Les 79 000 autres bénéficiaires se partageront les 150 millions restants, soit en moyenne 1 950 euros pour chacun. Comme ils ne sont pas assujettis à l'ISF, cela signifie que leur impôt sur le revenu et leurs impôts locaux dépassent 60% de leurs revenus. Il suffit qu'ils habitent une très belle maison, dont ils ont hérité ou qu'ils ont achetée il y a longtemps et qui a pris beaucoup de valeur... Le Gouvernement, qui se refuse à réformer l'ISF, utilise le paravent du bouclier fiscal pour masquer sa non-réforme.

M. Didier Migaud - Tout est dit !

M. Charles de Courson - Qu'aurait-il fallu faire ? Tout d'abord, abaisser le plafonnement existant à 70%. Ensuite, instituer pour l'ISF un abattement de 300 000 euros sur la résidence principale. Alors que ce serait une mesure de simple justice, le Gouvernement s'y oppose, sur ordre du Président de la République en personne...

Mme la Présidente - Monsieur de Courson, il n'y a qu'un autre député qui respecte aussi peu le Règlement. Allez-vous suivre son mauvais exemple ? (Exclamations sur les bancs du groupe UMP)

M. Charles de Courson - De telles mesures auraient été bien acceptées parce qu'elles sont cohérentes et raisonnables, alors que le bouclier fiscal ne l'est pas.

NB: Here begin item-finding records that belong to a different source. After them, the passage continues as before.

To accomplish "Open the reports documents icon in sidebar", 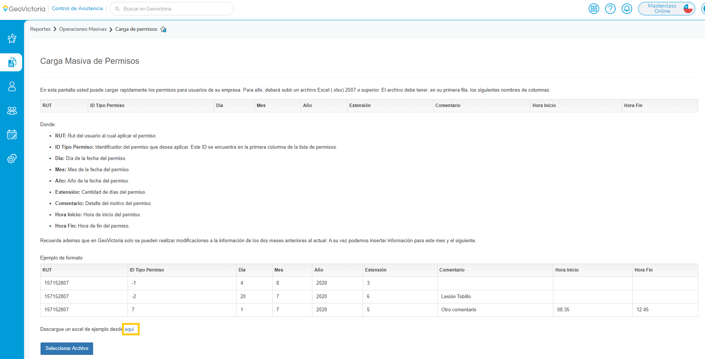I will tap(12, 62).
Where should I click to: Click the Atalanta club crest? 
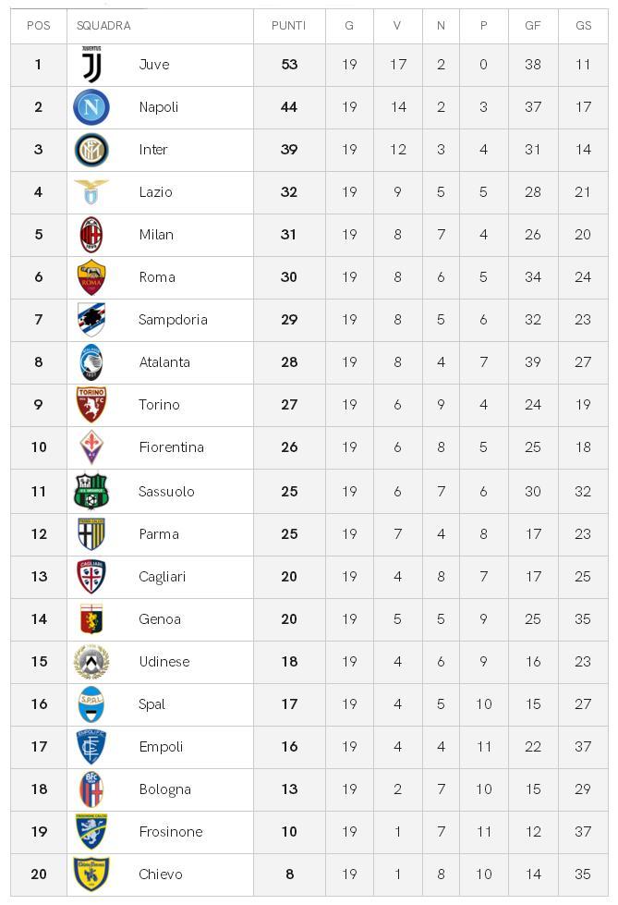(91, 362)
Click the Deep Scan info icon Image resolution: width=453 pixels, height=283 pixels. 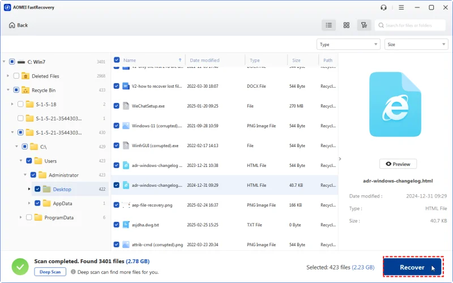(x=72, y=272)
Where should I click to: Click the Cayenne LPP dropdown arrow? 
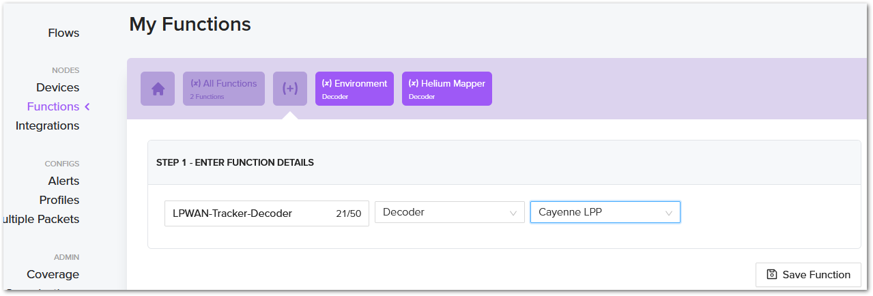click(x=669, y=213)
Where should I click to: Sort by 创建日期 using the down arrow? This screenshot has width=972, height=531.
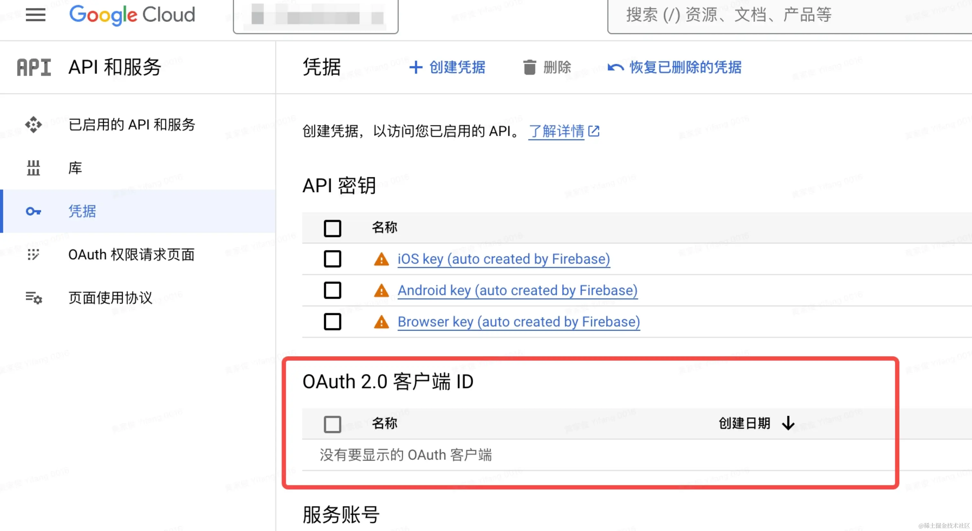tap(788, 423)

M. François Guillaume - Contrairement aux orateurs précédents, je suis favorable au bouclier fiscal. Je souhaite toutefois appeler votre attention sur la douloureuse situation des habitants modestes de l'île de Ré, injustement imposés à l'ISF et redressés sur une période de dix ans, alors qu'ils ne sont pas imposables sur le revenu. La spéculation qui sévit dans cette île très touristique a fait monter les prix des terres agricoles, exploitées ou non, et des habitations, fussent-elles sans confort, à des niveaux sans rapport avec la réalité économique. Les services fiscaux ayant établi leurs estimations sans aucun discernement, de nombreux petits propriétaires se sont retrouvés redevables d'un ISF qu'ils ne peuvent pas payer, sauf à vendre la maison qu'ils habitent et le jardin qui assure une large part de leur subsistance. Voudrait-on les obliger à entrer en maison de retraite que l'on ne s'y prendrait pas autrement ! Une parcelle de 60 ares, sur laquelle un couple de retraités cultive encore 20 ares de vignes, est ainsi estimée 1,2 million, ce qui les rend redevables de l'ISF. Il faut comprendre leur révolte, surtout quand ils apprennent que les œuvres d'art, elles, ne sont pas imposées à l'ISF et que le produit de la vente d'un commerce ne l'est pas sur la plus-value. Limiter l'impôt total à 60% de leurs revenus n'est pas suffisant pour eux. En effet, les retraites agricoles s'échelonnant de 4 500 à 15 000 euros par an au maximum, si le fisc prélève 60% de la pension la plus basse, il ne reste plus à son titulaire que 1 800 euros par an pour vivre.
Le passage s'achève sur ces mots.